-- Data for analysis follows --

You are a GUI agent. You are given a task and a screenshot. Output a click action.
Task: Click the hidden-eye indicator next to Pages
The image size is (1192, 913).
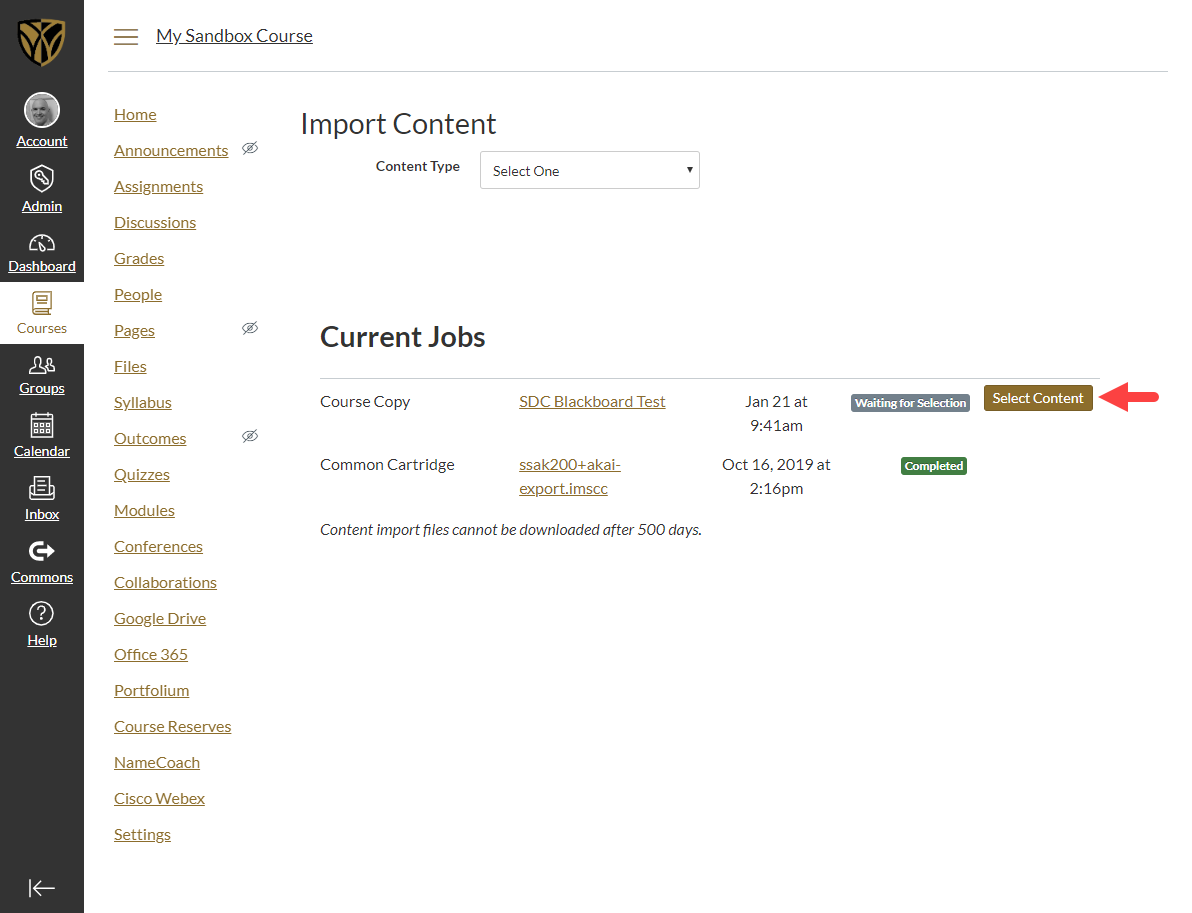pyautogui.click(x=250, y=328)
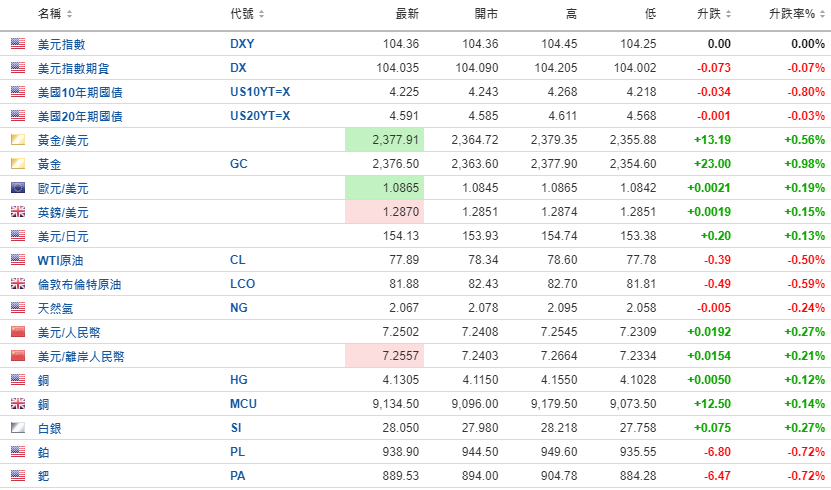The image size is (831, 490).
Task: Click the UK flag icon beside 倫敦布倫特原油
Action: (18, 284)
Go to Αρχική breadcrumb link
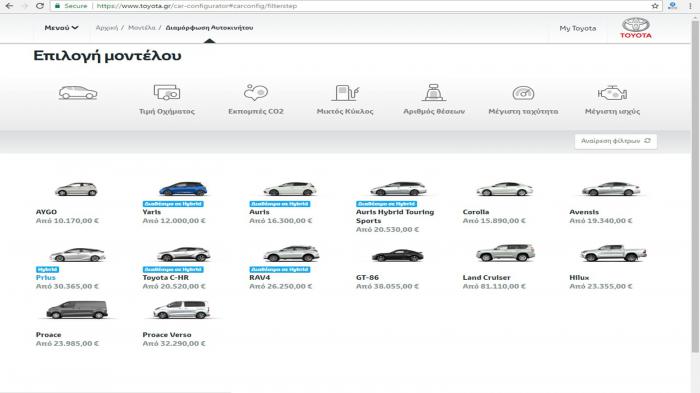700x393 pixels. pyautogui.click(x=107, y=28)
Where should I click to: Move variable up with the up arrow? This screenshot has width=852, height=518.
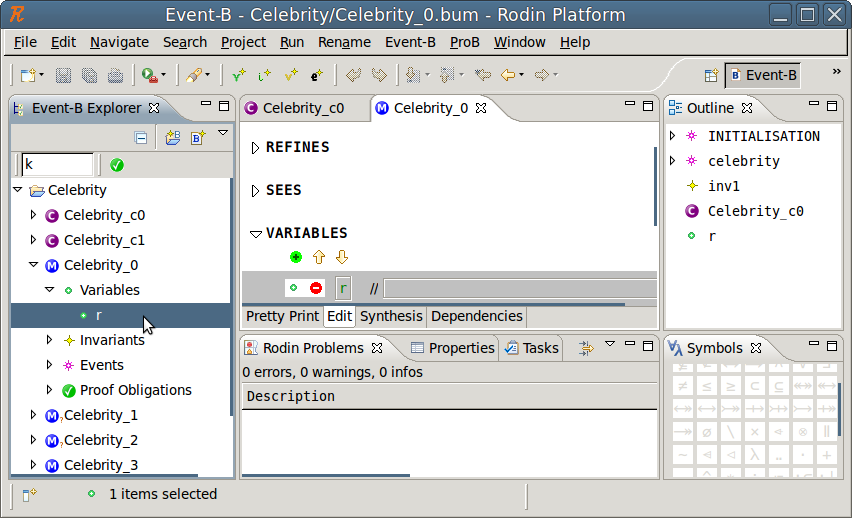pos(319,258)
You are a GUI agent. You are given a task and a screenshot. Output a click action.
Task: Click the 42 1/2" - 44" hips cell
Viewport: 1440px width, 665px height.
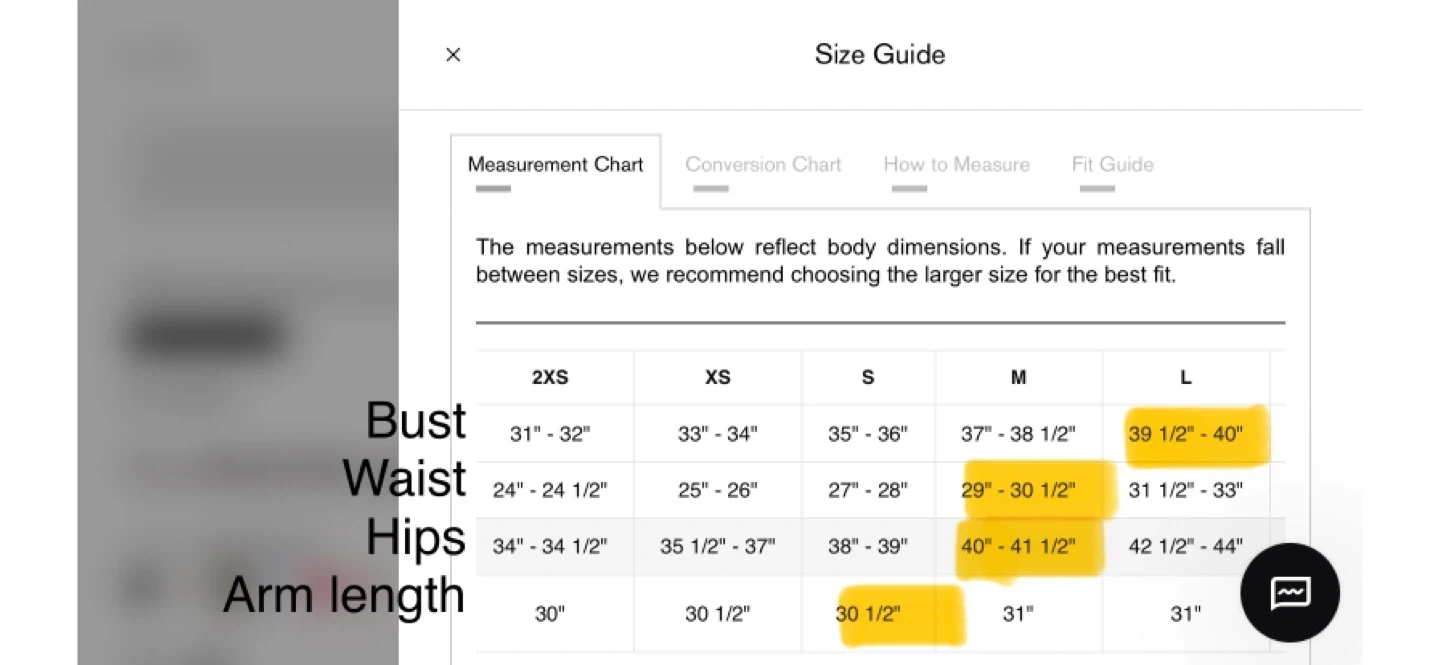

-- Data for analysis concluded --

Hand back the records above exactly as they are, pictures excluded.

You are a GUI agent. You are given a task and a screenshot. Output a click action.
Task: Click the hidden-eye indicator next to Pages
The image size is (1192, 913).
pyautogui.click(x=250, y=328)
The image size is (831, 490).
Task: Click the UK flag icon beside 倫敦布倫特原油
Action: (18, 284)
Go to Αρχική breadcrumb link
700x393 pixels. pyautogui.click(x=107, y=28)
Where should I click to: Move variable up with the up arrow? This screenshot has width=852, height=518.
pos(319,258)
You are a GUI agent. You are given a task and a screenshot. Output a click action.
Task: Click the 42 1/2" - 44" hips cell
Viewport: 1440px width, 665px height.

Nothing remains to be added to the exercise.